What is required: Search the data below for lines that include the word "string" and state how many there are, nothing else.

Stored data
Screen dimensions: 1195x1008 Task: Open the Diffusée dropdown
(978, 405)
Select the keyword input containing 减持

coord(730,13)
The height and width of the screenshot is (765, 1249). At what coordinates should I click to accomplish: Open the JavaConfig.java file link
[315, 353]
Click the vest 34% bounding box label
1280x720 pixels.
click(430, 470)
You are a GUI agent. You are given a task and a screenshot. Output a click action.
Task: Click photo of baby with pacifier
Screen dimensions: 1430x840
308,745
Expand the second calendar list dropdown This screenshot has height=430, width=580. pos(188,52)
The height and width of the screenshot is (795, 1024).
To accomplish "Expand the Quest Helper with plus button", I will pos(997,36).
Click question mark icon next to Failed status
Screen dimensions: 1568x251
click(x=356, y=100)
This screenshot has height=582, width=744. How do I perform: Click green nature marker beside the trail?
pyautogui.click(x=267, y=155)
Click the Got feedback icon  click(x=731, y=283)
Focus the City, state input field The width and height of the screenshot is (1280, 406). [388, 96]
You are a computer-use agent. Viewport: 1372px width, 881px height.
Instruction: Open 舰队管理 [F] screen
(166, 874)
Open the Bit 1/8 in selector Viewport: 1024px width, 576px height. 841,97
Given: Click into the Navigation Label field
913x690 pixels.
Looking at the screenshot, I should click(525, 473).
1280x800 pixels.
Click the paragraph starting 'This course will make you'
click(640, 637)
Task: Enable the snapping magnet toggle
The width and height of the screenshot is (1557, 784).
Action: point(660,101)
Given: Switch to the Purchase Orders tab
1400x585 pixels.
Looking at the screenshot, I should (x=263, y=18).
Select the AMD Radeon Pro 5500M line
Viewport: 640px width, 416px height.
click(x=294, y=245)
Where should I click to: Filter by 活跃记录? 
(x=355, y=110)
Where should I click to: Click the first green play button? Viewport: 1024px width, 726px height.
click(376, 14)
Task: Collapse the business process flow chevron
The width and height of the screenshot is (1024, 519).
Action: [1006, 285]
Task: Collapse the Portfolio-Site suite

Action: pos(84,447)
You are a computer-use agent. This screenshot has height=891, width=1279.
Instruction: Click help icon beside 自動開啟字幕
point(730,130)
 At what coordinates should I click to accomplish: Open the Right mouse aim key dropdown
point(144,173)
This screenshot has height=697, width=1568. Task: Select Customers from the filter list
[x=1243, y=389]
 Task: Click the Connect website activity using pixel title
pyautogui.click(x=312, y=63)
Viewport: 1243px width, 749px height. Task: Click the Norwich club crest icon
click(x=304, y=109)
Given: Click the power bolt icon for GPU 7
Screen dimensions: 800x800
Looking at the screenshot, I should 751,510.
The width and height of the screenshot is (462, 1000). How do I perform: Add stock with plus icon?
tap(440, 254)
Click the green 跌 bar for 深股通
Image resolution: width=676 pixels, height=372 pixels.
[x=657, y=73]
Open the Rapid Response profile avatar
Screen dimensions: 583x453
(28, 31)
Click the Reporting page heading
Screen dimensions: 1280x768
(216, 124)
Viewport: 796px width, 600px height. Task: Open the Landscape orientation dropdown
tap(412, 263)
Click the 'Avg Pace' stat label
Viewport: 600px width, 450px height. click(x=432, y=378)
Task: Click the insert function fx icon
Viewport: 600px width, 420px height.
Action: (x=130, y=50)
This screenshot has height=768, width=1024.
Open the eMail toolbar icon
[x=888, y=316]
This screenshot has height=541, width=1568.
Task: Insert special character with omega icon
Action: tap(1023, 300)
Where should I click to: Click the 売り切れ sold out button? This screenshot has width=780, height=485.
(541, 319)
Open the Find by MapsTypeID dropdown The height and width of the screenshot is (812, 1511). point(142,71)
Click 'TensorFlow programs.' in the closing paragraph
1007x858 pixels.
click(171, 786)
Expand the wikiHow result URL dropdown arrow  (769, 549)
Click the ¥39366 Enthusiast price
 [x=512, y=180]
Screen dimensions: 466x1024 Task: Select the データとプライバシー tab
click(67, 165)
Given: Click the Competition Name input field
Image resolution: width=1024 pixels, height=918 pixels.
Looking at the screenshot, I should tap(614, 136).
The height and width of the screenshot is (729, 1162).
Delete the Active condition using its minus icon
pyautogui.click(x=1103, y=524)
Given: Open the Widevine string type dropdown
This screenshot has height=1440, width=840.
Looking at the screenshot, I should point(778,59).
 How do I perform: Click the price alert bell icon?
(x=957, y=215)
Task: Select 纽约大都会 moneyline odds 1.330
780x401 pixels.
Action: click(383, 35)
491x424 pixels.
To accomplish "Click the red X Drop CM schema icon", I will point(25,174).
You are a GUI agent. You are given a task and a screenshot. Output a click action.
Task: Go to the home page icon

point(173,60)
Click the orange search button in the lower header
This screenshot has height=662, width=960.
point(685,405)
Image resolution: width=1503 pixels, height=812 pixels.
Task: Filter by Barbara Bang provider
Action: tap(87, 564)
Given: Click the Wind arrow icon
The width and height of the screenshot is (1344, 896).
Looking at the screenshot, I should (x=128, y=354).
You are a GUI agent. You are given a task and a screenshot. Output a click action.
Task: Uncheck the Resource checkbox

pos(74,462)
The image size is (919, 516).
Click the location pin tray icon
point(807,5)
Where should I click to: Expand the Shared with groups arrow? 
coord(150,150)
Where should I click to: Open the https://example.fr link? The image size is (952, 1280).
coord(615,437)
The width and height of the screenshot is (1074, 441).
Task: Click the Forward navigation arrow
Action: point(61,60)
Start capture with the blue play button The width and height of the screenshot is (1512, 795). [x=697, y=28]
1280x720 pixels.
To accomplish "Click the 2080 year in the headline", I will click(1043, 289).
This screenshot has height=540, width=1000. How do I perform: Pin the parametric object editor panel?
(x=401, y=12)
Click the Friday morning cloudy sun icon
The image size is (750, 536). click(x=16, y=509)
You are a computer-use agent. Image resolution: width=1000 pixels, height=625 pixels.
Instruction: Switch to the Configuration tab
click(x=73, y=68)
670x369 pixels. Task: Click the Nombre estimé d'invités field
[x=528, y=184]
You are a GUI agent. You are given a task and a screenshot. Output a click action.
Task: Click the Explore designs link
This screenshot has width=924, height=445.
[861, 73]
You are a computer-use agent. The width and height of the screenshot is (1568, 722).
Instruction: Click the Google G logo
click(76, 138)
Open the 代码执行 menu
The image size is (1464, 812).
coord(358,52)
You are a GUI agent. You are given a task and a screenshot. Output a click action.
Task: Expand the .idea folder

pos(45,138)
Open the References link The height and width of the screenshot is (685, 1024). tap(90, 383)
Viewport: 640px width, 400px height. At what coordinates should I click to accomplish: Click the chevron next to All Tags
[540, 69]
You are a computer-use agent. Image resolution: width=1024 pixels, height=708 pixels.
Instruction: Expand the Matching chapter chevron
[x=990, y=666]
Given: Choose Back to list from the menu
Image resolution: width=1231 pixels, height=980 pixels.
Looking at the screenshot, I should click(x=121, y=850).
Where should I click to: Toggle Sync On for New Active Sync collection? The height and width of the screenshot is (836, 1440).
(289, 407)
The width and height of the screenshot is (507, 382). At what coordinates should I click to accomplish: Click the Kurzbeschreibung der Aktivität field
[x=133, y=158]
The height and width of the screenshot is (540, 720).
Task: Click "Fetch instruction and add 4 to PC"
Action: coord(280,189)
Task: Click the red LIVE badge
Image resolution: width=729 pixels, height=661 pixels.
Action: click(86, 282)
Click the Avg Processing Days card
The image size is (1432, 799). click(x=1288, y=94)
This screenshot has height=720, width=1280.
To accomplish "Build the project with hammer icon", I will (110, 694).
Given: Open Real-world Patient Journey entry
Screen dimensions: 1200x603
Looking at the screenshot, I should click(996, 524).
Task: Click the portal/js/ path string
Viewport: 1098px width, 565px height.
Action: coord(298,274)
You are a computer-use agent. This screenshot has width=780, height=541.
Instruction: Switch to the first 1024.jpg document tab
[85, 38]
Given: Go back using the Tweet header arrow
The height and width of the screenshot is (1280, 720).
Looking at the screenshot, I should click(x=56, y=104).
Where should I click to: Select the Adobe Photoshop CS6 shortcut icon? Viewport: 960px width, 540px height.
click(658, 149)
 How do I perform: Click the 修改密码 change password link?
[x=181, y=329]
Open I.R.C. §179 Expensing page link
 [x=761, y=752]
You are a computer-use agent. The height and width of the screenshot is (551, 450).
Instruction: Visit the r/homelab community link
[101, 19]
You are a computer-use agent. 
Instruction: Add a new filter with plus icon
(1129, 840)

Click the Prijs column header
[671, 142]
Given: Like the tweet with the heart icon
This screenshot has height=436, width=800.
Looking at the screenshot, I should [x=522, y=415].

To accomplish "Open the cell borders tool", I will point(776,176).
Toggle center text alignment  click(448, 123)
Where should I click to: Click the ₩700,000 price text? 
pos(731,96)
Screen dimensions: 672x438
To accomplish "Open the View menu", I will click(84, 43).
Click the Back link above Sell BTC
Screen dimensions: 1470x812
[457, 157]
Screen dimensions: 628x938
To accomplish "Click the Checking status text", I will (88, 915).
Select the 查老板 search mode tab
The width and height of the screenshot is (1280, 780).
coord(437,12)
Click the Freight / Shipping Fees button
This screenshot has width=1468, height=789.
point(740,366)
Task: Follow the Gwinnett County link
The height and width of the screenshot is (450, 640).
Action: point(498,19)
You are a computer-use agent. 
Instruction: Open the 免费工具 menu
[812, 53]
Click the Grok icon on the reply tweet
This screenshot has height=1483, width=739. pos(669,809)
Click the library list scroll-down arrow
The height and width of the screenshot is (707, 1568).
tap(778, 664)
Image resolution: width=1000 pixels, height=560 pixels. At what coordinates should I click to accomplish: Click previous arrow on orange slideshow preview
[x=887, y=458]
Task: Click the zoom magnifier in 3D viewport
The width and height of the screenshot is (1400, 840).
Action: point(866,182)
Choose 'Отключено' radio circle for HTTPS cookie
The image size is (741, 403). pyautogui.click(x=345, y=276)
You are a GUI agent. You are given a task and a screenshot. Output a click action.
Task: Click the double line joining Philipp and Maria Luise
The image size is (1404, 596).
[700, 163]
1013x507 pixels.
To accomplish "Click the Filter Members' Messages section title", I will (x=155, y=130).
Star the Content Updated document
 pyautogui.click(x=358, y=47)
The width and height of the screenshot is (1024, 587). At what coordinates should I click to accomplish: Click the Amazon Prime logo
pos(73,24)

Finished task: 2